▶ **指示**
以下のオーストラリアの物件購入についての文章から、「日本の所有物件に住む外国人に」で始まり「す」と五條オーナーは話した。」で終わる部分を、両端の語句も含めて一字も変えずに書き写すこと。

▶ **読む文章**
++++

月々の管理費は家賃の4%。これに加えて3カ月に1度10万円かかる。(オーストラリア1ドル=97・82円※9月18日現在)このほかにも、水道代が月々1万円強、さらに市税が年間60万円ほどかかるという。これらの経費により、手残りは半分程度にまで減ってしまう。だがそれは五條オーナーが外国人だから特別に経費がかかるのではなく、現地のオーナーも同じ条件だという。
「オーストラリアの金利相場は6%ほどと高いため、現地では借り入れ返済中は家賃と相殺してマイナスにならなければいいと考える人が多いといいます。いずれ売却して利益を得て、老後資金にするのが主な目的なのだとか」(五條オーナー)
こういった現地の事情を知っていたので、五條オーナー自身も日々の収益に大きな期待はしていなかった。
だが、購入後に幸運な出来事が起きる。五條オーナーの購入直後に32年ブリスベン五輪の開催が決定したのだ。ゴールドコーストはブリスベンまで車で1時間ほどとアクセスが良好で、その後、物件の家賃も資産価値も急上昇したのである。

コンドミニアムからのビーチの眺望が最高だ
オーストラリアに感じる縁
オーストラリアでは家賃を月ではなく週で設定する文化がある。購入時点での1週間の家賃は週550ドルだったが、今や週700ドルにまで上がった。家賃が高ければ売却時の価格も上がる。現在の類似物件の販売価格は1億円程度となっているそうだ。「私の購入した物件も同じくらいの価格で売却可能だとすると、購入価格の約2倍にまで資産価値が上がっているのです」(五條オーナー)
また、もともとゴールドコーストの賃貸空室率は0・8%と非常に低く、空室が出てもほとんどすぐに決まるという。近年の家賃急上昇局面でも、空室期間が延びるといったことはなかった。「本当にツイていると思いましたね」と五條オーナーは笑う。
「大学院の卒業旅行がオーストラリアで、訪問先にゴールドコーストも含まれていました。その頃はビーチだけを見て、すごい波が押し寄せてくるなという程度の印象だったのです。まさか自分が将来物件を買うことになるとは思っていませんでした」(五條オーナー)
日本の所有物件に住む外国人にも、オーストラリア人が多かったという。「今度は自分がオーストラリアに物件を買うことになったのもご縁ですね」と五條オーナーは振り返る。
ある程度英語力のある五條オーナーではあるが、現地の日本人エージェントが日本語対応できる専門家を紹介してくれたことで安心感をもって購入できたのだという。「基本的には日本で不動産を購入するのと同じように進めることができました。その後の管理会社とのやり取りの際は、AI(人工知能)に英文メール文のチェックをしてもらっています」と五條オーナーは話した。

++++

▶ **保存データ**
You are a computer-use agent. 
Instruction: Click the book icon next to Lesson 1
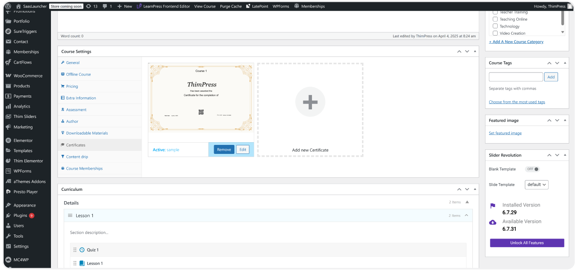tap(82, 263)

++++

▶ **以下に出力**
日本の所有物件に住む外国人にも、オーストラリア人が多かったという。「今度は自分がオーストラリアに物件を買うことになったのもご縁ですね」と五條オーナーは振り返る。
ある程度英語力のある五條オーナーではあるが、現地の日本人エージェントが日本語対応できる専門家を紹介してくれたことで安心感をもって購入できたのだという。「基本的には日本で不動産を購入するのと同じように進めることができました。その後の管理会社とのやり取りの際は、AI(人工知能)に英文メール文のチェックをしてもらっています」と五條オーナーは話した。